#### What the exercise asks:
Starting at the line containing "Task: Click Italian flag beside Pescara U19" and ending at the line containing "The image size is (852, 570).", print every line of the material below exactly, both ends included, and stop there.

#### Source data:
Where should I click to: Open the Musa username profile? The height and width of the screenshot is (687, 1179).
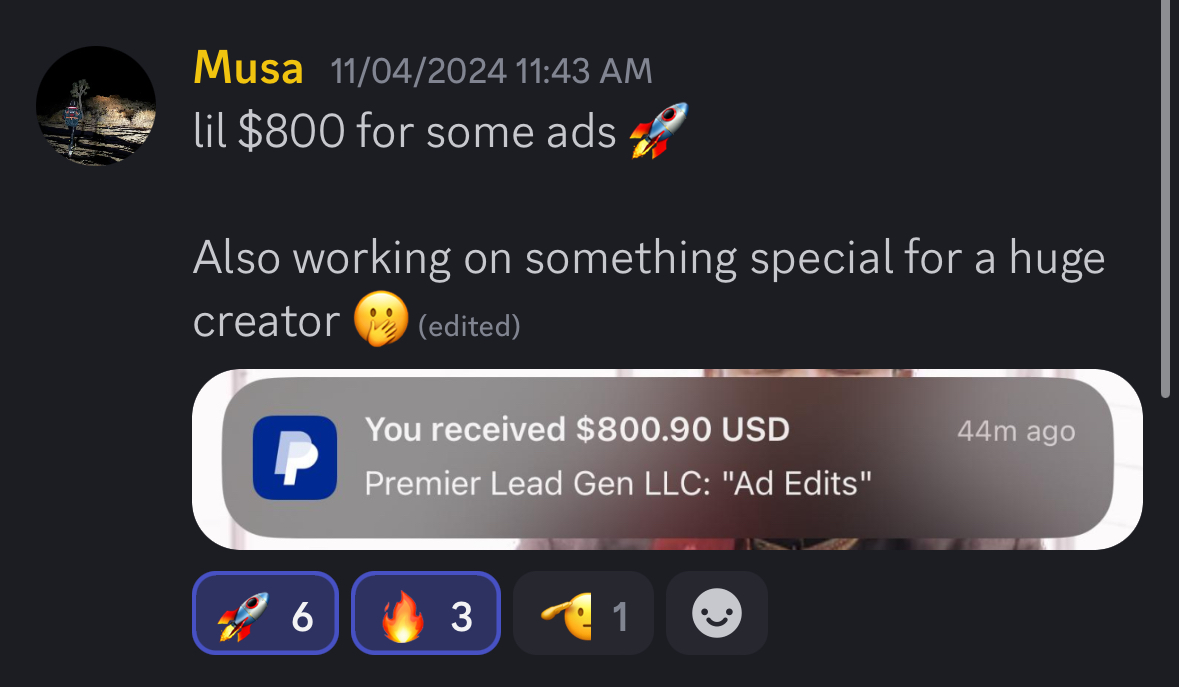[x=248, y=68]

---

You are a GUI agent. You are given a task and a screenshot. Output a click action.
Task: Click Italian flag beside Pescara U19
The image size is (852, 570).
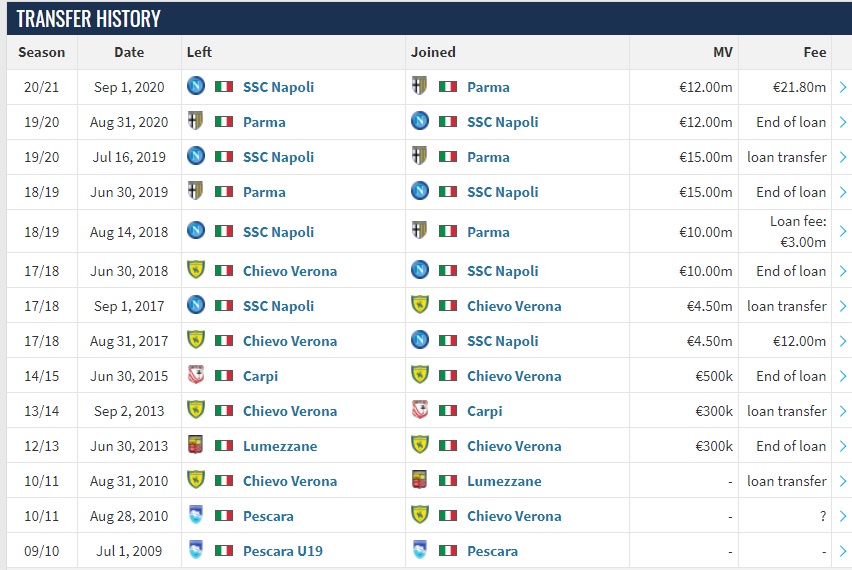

#### Result below:
Task: Click Italian flag beside Pescara U19
The image size is (852, 570).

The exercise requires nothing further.